◆ WHAT IS EXPECTED:
Scan the data below. Pull out each line where "agent" occurs.

◆ SUPPLIED MATERIAL:
#####

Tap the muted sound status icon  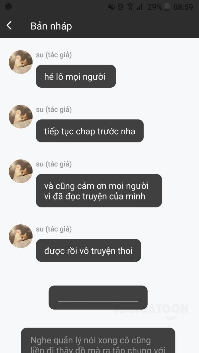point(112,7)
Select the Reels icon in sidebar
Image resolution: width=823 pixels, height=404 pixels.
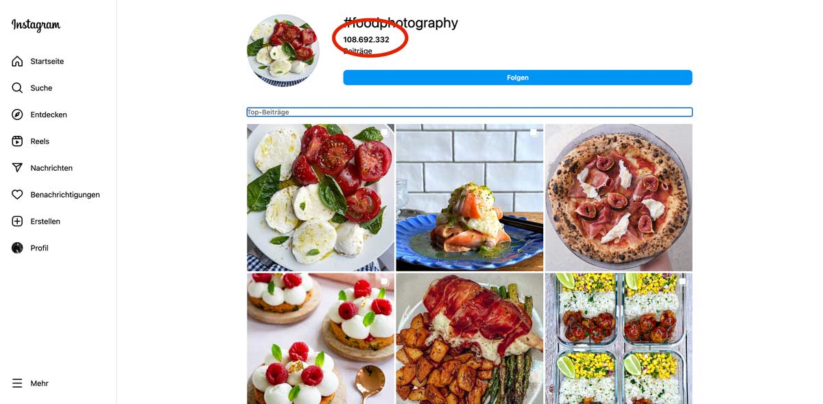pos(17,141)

#####

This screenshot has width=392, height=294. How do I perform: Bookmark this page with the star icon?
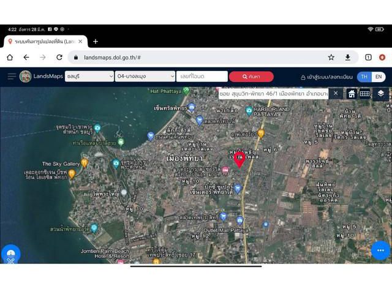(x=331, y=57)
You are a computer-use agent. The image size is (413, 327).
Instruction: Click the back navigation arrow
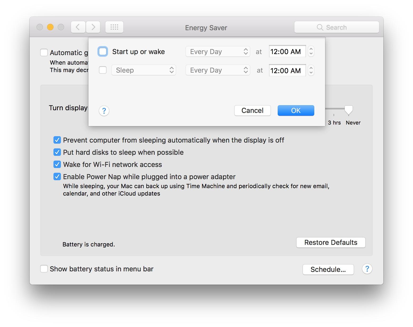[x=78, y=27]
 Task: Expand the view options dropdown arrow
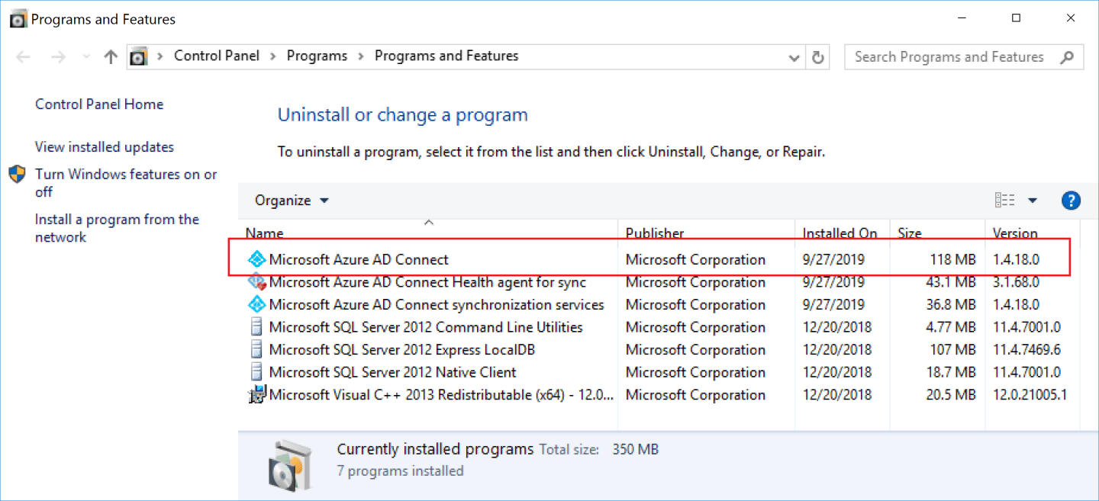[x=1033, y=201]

#####

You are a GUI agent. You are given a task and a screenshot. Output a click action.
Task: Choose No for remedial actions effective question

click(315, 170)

#####

◆ EXERCISE ANSWER:
You are a computer-use agent. The image size is (413, 327).
You are a GUI agent. You are given a task and a screenshot. Output a click action.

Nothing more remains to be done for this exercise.